■ **Task objective**: A complete answer lists every line of the entries below where the string "post" appears.

Saved entries:
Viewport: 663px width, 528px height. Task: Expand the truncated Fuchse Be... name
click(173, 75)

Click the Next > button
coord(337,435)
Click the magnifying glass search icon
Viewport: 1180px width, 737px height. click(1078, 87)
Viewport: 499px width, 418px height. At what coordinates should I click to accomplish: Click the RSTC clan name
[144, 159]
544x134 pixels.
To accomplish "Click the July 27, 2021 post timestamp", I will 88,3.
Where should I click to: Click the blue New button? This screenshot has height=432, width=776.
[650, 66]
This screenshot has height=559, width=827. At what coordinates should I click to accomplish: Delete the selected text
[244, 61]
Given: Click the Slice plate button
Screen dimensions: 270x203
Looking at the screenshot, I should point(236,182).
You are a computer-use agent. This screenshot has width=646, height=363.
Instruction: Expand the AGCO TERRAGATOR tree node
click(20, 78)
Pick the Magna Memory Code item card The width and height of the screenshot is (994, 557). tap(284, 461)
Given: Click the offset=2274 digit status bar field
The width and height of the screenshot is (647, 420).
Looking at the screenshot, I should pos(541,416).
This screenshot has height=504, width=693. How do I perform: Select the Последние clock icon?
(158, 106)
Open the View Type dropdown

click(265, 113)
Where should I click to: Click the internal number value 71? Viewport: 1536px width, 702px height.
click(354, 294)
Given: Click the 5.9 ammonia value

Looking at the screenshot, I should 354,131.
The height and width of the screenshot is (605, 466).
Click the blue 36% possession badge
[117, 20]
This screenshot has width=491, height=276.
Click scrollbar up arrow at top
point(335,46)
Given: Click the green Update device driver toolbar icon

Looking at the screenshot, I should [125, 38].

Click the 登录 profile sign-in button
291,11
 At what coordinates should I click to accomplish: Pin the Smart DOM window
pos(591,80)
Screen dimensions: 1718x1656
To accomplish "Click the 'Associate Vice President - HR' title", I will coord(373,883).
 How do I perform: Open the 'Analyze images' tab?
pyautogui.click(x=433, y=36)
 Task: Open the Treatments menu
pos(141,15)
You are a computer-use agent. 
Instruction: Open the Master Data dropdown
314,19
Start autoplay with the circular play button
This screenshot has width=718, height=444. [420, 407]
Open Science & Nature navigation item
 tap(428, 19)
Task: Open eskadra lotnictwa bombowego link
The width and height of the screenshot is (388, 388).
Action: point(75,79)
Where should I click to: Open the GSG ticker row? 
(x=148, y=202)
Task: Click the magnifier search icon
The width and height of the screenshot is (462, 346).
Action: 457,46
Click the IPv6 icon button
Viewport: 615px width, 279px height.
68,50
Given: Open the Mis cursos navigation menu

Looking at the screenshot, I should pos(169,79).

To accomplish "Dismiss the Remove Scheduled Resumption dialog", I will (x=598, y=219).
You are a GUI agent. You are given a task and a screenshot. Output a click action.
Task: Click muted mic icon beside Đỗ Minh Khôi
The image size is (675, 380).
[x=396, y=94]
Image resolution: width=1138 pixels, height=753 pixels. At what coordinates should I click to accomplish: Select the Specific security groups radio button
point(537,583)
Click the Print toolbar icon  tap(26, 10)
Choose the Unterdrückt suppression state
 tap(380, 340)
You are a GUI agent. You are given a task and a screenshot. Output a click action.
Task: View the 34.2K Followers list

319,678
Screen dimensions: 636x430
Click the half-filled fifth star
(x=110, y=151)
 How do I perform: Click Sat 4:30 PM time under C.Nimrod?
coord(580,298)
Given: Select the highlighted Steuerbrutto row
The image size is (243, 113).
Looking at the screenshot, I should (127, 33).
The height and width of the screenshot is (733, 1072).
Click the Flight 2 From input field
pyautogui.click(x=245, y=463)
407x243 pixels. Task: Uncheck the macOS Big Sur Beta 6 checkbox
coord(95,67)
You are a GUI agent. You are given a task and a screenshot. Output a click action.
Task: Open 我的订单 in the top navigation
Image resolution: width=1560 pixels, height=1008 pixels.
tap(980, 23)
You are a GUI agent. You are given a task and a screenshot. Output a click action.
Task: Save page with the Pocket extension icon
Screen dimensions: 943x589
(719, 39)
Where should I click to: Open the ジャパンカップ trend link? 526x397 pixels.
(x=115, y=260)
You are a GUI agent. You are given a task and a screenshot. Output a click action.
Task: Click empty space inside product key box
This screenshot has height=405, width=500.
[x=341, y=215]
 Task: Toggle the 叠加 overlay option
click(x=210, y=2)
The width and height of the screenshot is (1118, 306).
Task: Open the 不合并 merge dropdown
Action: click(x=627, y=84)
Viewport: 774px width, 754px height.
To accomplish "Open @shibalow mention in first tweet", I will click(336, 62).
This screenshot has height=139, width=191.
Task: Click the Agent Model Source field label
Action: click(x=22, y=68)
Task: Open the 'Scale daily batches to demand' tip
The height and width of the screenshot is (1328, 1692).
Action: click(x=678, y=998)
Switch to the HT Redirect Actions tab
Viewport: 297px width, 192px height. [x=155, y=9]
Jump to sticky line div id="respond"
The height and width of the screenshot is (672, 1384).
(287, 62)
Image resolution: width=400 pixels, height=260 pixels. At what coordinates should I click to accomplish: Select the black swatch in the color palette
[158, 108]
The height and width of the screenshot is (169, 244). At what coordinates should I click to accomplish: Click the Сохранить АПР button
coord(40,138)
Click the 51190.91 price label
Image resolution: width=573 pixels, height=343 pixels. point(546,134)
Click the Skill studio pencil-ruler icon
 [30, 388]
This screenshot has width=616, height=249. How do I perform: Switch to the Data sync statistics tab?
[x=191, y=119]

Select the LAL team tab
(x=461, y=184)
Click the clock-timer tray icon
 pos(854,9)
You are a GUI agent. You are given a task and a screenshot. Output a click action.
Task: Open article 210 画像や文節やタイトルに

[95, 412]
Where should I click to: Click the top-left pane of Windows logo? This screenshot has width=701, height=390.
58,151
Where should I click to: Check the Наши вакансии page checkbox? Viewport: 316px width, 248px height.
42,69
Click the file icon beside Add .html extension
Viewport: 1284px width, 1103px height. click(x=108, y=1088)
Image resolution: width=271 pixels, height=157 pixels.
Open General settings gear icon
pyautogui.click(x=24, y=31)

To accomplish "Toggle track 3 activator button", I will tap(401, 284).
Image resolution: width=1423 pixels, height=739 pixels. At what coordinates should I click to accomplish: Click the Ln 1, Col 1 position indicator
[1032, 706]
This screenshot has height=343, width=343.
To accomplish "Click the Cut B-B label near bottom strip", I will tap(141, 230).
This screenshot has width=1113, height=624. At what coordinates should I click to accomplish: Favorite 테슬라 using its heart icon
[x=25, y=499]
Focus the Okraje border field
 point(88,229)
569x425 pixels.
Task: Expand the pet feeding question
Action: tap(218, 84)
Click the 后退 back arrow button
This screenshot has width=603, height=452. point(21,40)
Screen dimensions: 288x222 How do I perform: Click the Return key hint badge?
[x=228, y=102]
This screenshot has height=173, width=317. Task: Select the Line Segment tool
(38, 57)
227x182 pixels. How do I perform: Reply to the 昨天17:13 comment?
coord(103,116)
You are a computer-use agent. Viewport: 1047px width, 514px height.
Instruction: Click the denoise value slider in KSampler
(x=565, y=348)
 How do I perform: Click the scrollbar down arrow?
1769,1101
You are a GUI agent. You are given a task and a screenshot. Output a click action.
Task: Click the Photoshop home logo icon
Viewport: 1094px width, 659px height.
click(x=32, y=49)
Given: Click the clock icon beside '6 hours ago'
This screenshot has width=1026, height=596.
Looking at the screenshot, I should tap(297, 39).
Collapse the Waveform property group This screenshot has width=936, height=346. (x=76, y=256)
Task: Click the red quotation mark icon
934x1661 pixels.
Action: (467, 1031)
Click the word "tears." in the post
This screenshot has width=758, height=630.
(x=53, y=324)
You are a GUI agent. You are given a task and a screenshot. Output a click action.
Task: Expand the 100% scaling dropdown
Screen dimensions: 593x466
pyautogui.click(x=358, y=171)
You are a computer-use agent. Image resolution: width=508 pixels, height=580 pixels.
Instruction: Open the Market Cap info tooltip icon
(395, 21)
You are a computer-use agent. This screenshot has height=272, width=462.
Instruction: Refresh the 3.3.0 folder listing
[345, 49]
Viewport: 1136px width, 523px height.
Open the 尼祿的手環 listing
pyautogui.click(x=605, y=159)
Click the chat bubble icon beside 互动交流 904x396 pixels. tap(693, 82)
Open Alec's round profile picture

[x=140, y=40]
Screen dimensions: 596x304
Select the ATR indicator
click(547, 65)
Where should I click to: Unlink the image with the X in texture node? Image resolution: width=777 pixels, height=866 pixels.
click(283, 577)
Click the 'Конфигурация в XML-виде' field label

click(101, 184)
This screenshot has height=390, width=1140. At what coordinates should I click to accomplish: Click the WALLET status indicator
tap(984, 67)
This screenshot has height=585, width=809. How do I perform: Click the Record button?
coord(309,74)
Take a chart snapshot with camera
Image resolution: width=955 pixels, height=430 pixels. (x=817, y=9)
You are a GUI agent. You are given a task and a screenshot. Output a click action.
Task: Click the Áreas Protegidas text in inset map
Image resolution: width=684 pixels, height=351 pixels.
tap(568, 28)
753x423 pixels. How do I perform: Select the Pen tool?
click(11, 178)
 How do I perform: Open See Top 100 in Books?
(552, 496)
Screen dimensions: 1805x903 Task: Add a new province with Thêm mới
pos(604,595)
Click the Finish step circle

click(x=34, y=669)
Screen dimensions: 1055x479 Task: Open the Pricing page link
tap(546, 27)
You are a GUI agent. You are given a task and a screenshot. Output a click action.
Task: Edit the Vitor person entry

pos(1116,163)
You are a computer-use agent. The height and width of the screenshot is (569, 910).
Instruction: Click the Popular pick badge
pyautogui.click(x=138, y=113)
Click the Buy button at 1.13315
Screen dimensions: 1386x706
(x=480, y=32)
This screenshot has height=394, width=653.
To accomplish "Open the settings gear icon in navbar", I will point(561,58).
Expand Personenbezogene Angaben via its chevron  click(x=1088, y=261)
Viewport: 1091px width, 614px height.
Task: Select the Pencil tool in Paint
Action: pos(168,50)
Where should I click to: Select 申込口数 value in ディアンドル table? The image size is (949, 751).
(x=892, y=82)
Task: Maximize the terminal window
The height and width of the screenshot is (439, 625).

■ **Answer to this problem**:
To accomplish "Click the July 27, 2021 post timestamp", I will 88,3.
Click the word "tears." in the post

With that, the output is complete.